(Collected data entries)
Content starts
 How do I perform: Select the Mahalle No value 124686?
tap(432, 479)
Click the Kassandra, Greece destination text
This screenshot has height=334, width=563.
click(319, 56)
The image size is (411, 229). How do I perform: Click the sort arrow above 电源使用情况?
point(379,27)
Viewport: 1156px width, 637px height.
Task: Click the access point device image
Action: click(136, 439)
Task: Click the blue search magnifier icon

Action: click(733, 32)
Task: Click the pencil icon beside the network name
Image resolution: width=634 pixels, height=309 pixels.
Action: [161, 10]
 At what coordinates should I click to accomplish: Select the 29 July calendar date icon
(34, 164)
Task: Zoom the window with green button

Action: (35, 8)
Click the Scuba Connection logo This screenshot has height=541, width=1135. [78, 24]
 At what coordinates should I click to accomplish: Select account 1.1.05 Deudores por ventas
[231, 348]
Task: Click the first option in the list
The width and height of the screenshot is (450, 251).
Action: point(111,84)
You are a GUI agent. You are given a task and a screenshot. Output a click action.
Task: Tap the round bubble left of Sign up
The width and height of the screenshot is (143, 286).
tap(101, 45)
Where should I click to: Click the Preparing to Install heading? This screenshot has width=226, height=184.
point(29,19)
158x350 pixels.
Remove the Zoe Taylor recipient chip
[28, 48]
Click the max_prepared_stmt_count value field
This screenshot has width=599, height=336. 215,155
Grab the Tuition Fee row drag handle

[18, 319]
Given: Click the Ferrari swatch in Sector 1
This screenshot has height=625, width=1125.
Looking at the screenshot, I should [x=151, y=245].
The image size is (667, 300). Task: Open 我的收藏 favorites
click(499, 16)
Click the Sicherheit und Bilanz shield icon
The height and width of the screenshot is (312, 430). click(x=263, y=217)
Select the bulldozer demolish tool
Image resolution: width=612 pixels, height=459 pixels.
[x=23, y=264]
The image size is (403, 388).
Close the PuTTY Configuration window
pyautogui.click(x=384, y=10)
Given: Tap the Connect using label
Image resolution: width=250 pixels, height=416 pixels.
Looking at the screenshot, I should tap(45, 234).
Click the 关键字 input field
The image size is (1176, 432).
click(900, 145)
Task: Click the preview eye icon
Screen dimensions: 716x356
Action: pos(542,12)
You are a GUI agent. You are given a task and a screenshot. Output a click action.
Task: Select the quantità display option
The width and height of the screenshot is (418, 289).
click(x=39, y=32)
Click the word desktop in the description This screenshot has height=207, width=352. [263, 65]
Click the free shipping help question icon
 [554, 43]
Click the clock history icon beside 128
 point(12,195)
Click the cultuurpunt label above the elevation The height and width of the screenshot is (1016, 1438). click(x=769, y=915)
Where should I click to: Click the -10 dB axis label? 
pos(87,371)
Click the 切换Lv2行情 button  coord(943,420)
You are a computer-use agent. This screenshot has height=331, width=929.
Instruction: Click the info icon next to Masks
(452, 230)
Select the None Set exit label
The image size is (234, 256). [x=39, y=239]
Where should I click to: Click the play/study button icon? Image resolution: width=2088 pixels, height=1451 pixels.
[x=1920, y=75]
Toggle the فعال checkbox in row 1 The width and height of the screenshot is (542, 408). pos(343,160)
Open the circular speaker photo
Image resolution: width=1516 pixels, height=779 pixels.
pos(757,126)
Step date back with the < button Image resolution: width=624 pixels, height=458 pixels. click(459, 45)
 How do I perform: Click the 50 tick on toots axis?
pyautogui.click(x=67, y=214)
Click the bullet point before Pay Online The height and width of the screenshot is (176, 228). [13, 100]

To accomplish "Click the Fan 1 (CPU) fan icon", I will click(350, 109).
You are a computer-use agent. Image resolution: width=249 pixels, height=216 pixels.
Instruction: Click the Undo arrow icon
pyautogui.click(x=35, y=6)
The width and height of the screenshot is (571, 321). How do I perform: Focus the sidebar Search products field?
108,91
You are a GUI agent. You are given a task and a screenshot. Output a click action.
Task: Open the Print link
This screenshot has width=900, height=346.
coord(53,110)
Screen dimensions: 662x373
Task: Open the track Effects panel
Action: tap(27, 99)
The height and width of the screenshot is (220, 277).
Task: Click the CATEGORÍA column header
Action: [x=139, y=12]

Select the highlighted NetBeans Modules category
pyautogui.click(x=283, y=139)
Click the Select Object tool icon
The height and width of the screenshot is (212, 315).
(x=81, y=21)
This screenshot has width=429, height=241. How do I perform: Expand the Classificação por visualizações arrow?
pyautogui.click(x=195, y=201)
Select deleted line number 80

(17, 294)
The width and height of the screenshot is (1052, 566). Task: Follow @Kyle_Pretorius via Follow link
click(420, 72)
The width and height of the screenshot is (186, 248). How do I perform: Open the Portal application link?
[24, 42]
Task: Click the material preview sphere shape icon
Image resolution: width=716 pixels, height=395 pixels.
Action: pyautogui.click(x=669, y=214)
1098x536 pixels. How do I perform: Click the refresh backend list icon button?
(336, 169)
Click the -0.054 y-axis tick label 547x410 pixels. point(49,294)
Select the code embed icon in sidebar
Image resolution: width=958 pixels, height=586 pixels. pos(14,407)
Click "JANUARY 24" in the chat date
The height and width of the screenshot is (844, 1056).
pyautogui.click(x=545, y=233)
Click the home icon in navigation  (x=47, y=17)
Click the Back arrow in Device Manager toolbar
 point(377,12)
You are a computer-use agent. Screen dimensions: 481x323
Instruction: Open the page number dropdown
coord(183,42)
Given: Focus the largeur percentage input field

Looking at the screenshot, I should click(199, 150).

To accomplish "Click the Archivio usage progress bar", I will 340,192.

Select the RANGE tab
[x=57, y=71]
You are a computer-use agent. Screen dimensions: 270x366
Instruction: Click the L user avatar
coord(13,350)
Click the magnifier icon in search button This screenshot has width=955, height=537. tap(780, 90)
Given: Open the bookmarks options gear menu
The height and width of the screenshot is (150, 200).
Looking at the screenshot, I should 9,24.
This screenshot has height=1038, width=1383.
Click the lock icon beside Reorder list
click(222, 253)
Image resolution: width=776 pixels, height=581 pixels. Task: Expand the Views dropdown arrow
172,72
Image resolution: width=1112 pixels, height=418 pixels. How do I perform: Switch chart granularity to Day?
Content ends
# What to work on
Line by line, retype the data exactly as written.

# Answer box
 How do I perform: Select the Mahalle No value 124686?
tap(432, 479)
Click the Kassandra, Greece destination text
This screenshot has height=334, width=563.
click(319, 56)
The image size is (411, 229). How do I perform: Click the sort arrow above 电源使用情况?
point(379,27)
Viewport: 1156px width, 637px height.
Task: Click the access point device image
Action: click(136, 439)
Task: Click the blue search magnifier icon

Action: click(733, 32)
Task: Click the pencil icon beside the network name
Image resolution: width=634 pixels, height=309 pixels.
Action: [161, 10]
 At what coordinates should I click to accomplish: Select the 29 July calendar date icon
(34, 164)
Task: Zoom the window with green button

Action: (35, 8)
Click the Scuba Connection logo This screenshot has height=541, width=1135. [78, 24]
 At what coordinates should I click to accomplish: Select account 1.1.05 Deudores por ventas
[231, 348]
Task: Click the first option in the list
The width and height of the screenshot is (450, 251).
Action: point(111,84)
You are a GUI agent. You are given a task and a screenshot. Output a click action.
Task: Tap the round bubble left of Sign up
The width and height of the screenshot is (143, 286).
tap(101, 45)
Where should I click to: Click the Preparing to Install heading? This screenshot has width=226, height=184.
point(29,19)
158x350 pixels.
Remove the Zoe Taylor recipient chip
[28, 48]
Click the max_prepared_stmt_count value field
This screenshot has width=599, height=336. 215,155
Grab the Tuition Fee row drag handle

[18, 319]
Given: Click the Ferrari swatch in Sector 1
This screenshot has height=625, width=1125.
Looking at the screenshot, I should [x=151, y=245].
The image size is (667, 300). Task: Open 我的收藏 favorites
click(499, 16)
Click the Sicherheit und Bilanz shield icon
The height and width of the screenshot is (312, 430). click(x=263, y=217)
Select the bulldozer demolish tool
Image resolution: width=612 pixels, height=459 pixels.
[x=23, y=264]
The image size is (403, 388).
Close the PuTTY Configuration window
pyautogui.click(x=384, y=10)
Given: Tap the Connect using label
Image resolution: width=250 pixels, height=416 pixels.
Looking at the screenshot, I should tap(45, 234).
Click the 关键字 input field
The image size is (1176, 432).
click(900, 145)
Task: Click the preview eye icon
Screen dimensions: 716x356
Action: pos(542,12)
You are a GUI agent. You are given a task and a screenshot. Output a click action.
Task: Select the quantità display option
The width and height of the screenshot is (418, 289).
click(x=39, y=32)
Click the word desktop in the description This screenshot has height=207, width=352. [263, 65]
Click the free shipping help question icon
 [554, 43]
Click the clock history icon beside 128
 point(12,195)
Click the cultuurpunt label above the elevation The height and width of the screenshot is (1016, 1438). click(x=769, y=915)
Where should I click to: Click the -10 dB axis label? 
pos(87,371)
Click the 切换Lv2行情 button  coord(943,420)
You are a computer-use agent. This screenshot has height=331, width=929.
Instruction: Click the info icon next to Masks
(452, 230)
Select the None Set exit label
The image size is (234, 256). [x=39, y=239]
Where should I click to: Click the play/study button icon? Image resolution: width=2088 pixels, height=1451 pixels.
[x=1920, y=75]
Toggle the فعال checkbox in row 1 The width and height of the screenshot is (542, 408). pos(343,160)
Open the circular speaker photo
Image resolution: width=1516 pixels, height=779 pixels.
pos(757,126)
Step date back with the < button Image resolution: width=624 pixels, height=458 pixels. click(459, 45)
 How do I perform: Click the 50 tick on toots axis?
pyautogui.click(x=67, y=214)
Click the bullet point before Pay Online The height and width of the screenshot is (176, 228). [13, 100]

To accomplish "Click the Fan 1 (CPU) fan icon", I will click(350, 109).
You are a computer-use agent. Image resolution: width=249 pixels, height=216 pixels.
Instruction: Click the Undo arrow icon
pyautogui.click(x=35, y=6)
The width and height of the screenshot is (571, 321). How do I perform: Focus the sidebar Search products field?
108,91
You are a GUI agent. You are given a task and a screenshot. Output a click action.
Task: Open the Print link
This screenshot has width=900, height=346.
coord(53,110)
Screen dimensions: 662x373
Task: Open the track Effects panel
Action: tap(27, 99)
The height and width of the screenshot is (220, 277).
Task: Click the CATEGORÍA column header
Action: [x=139, y=12]

Select the highlighted NetBeans Modules category
pyautogui.click(x=283, y=139)
Click the Select Object tool icon
The height and width of the screenshot is (212, 315).
(x=81, y=21)
This screenshot has width=429, height=241. How do I perform: Expand the Classificação por visualizações arrow?
pyautogui.click(x=195, y=201)
Select deleted line number 80

(17, 294)
The width and height of the screenshot is (1052, 566). Task: Follow @Kyle_Pretorius via Follow link
click(420, 72)
The width and height of the screenshot is (186, 248). How do I perform: Open the Portal application link?
[24, 42]
Task: Click the material preview sphere shape icon
Image resolution: width=716 pixels, height=395 pixels.
Action: pyautogui.click(x=669, y=214)
1098x536 pixels. How do I perform: Click the refresh backend list icon button?
(336, 169)
Click the -0.054 y-axis tick label 547x410 pixels. point(49,294)
Select the code embed icon in sidebar
Image resolution: width=958 pixels, height=586 pixels. pos(14,407)
Click "JANUARY 24" in the chat date
The height and width of the screenshot is (844, 1056).
pyautogui.click(x=545, y=233)
Click the home icon in navigation  (x=47, y=17)
Click the Back arrow in Device Manager toolbar
 point(377,12)
You are a computer-use agent. Screen dimensions: 481x323
Instruction: Open the page number dropdown
coord(183,42)
Given: Focus the largeur percentage input field

Looking at the screenshot, I should click(199, 150).

To accomplish "Click the Archivio usage progress bar", I will 340,192.

Select the RANGE tab
[x=57, y=71]
You are a computer-use agent. Screen dimensions: 270x366
Instruction: Click the L user avatar
coord(13,350)
Click the magnifier icon in search button This screenshot has width=955, height=537. tap(780, 90)
Given: Open the bookmarks options gear menu
The height and width of the screenshot is (150, 200).
Looking at the screenshot, I should 9,24.
This screenshot has height=1038, width=1383.
Click the lock icon beside Reorder list
click(222, 253)
Image resolution: width=776 pixels, height=581 pixels. Task: Expand the Views dropdown arrow
172,72
Image resolution: width=1112 pixels, height=418 pixels. How do I perform: Switch chart granularity to Day?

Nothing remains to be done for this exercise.